Data supplied:
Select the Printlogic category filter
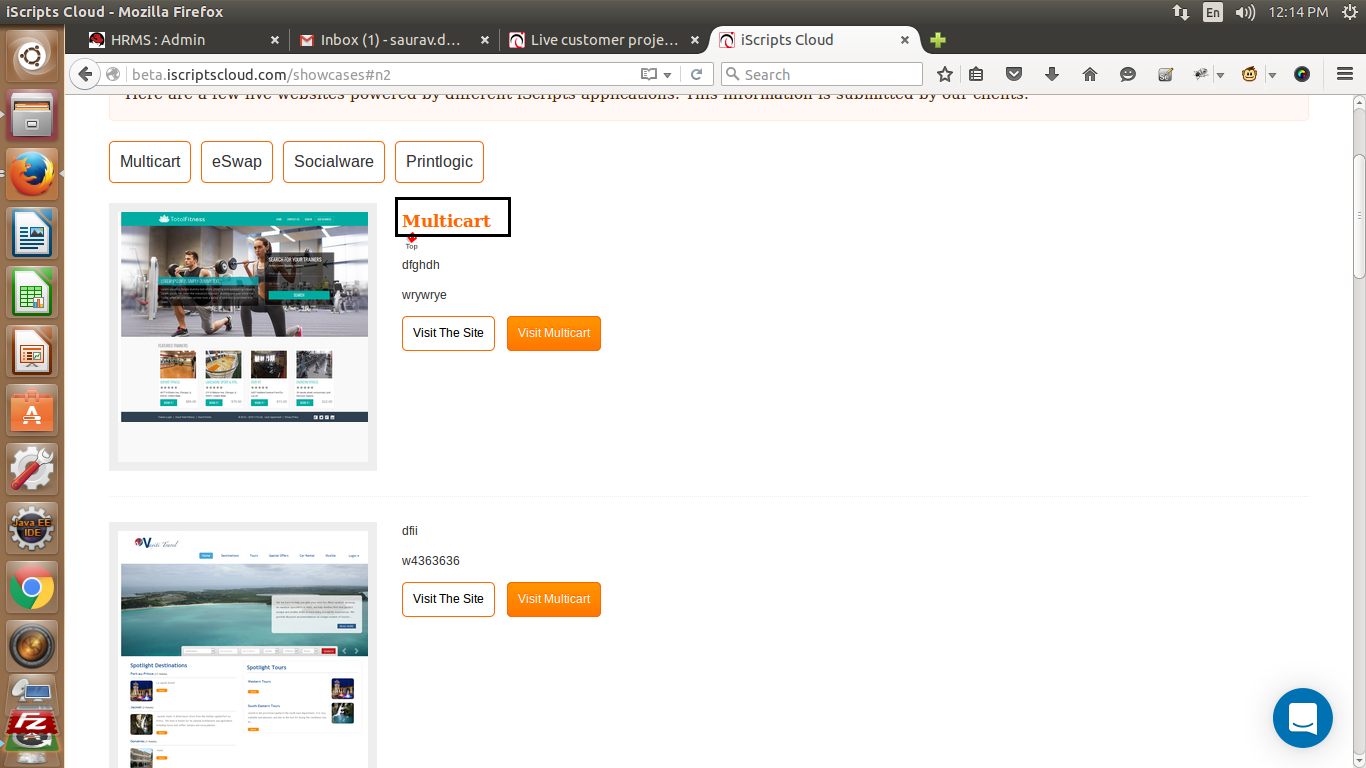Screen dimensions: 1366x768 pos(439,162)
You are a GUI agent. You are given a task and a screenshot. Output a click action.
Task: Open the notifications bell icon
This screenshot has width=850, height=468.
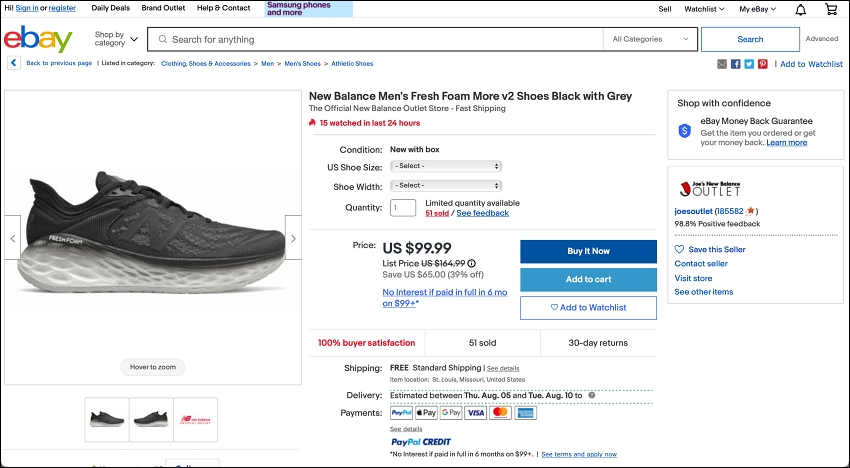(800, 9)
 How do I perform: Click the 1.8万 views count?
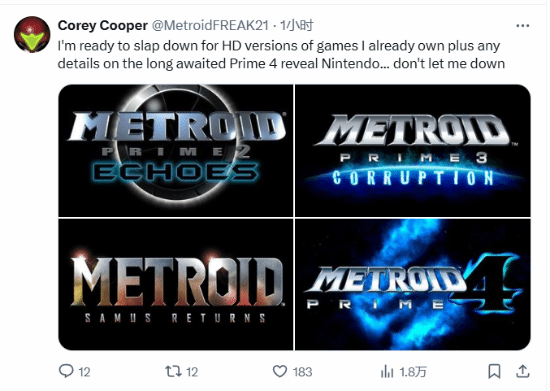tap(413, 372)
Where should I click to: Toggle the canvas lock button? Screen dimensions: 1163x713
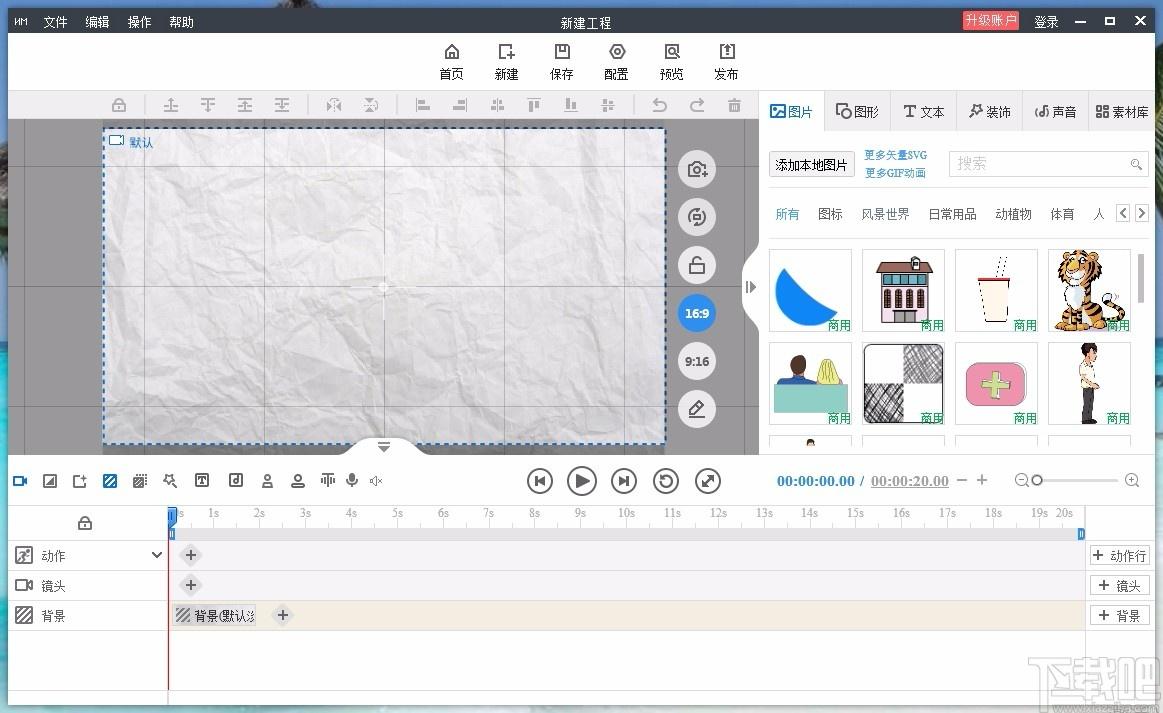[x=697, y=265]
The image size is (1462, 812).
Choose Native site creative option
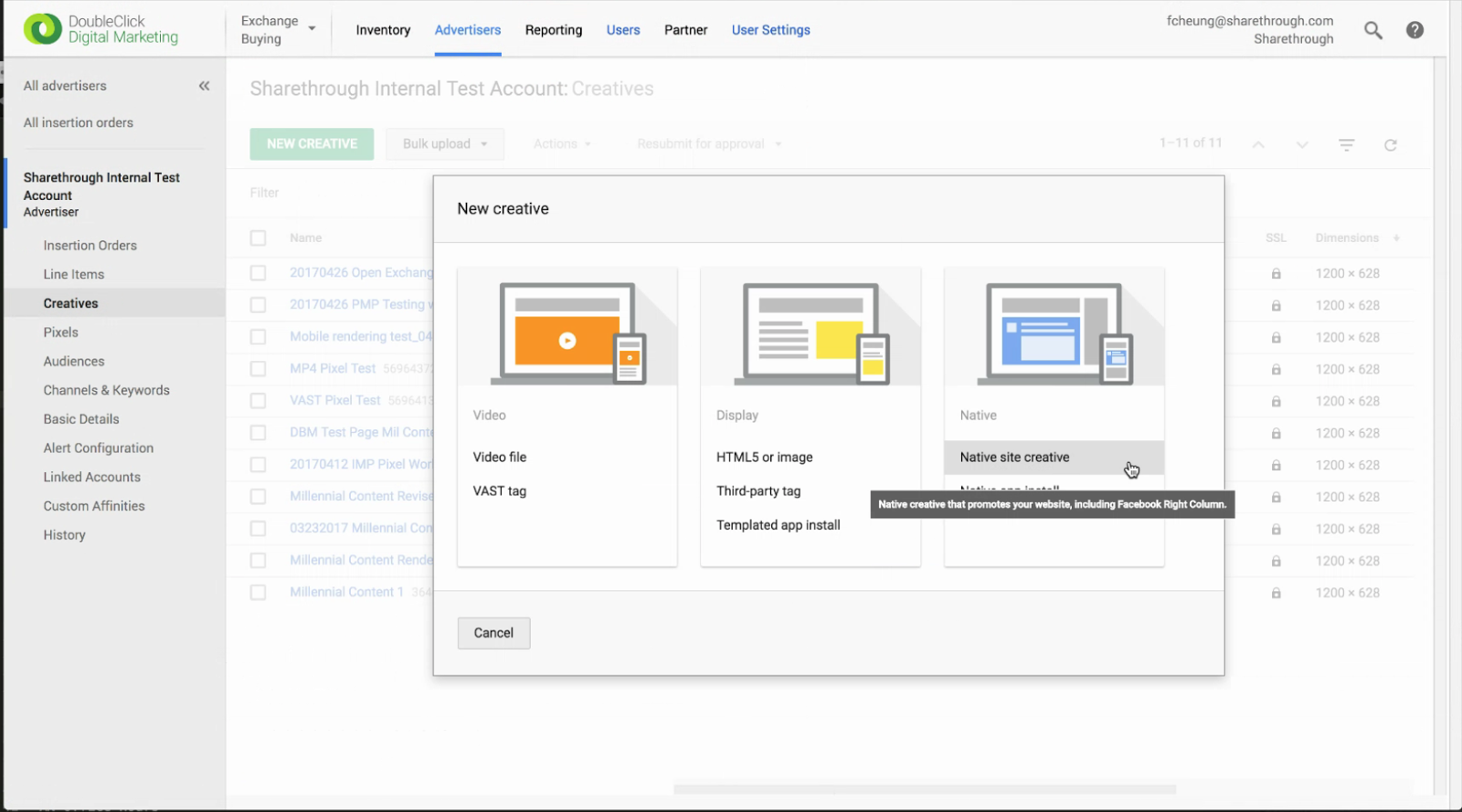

Task requirements:
Beginning at the line that contains "Task: Open the notifications bell icon", retype each line of the data above through the very last one. Do not retype the pictures.

Response box:
Task: Open the notifications bell icon
This screenshot has width=850, height=468.
(800, 9)
 How do I perform: Click the 1.8万 views count?
tap(413, 372)
Where should I click to: Toggle the canvas lock button? Screen dimensions: 1163x713
[x=697, y=265]
The image size is (1462, 812).
Choose Native site creative option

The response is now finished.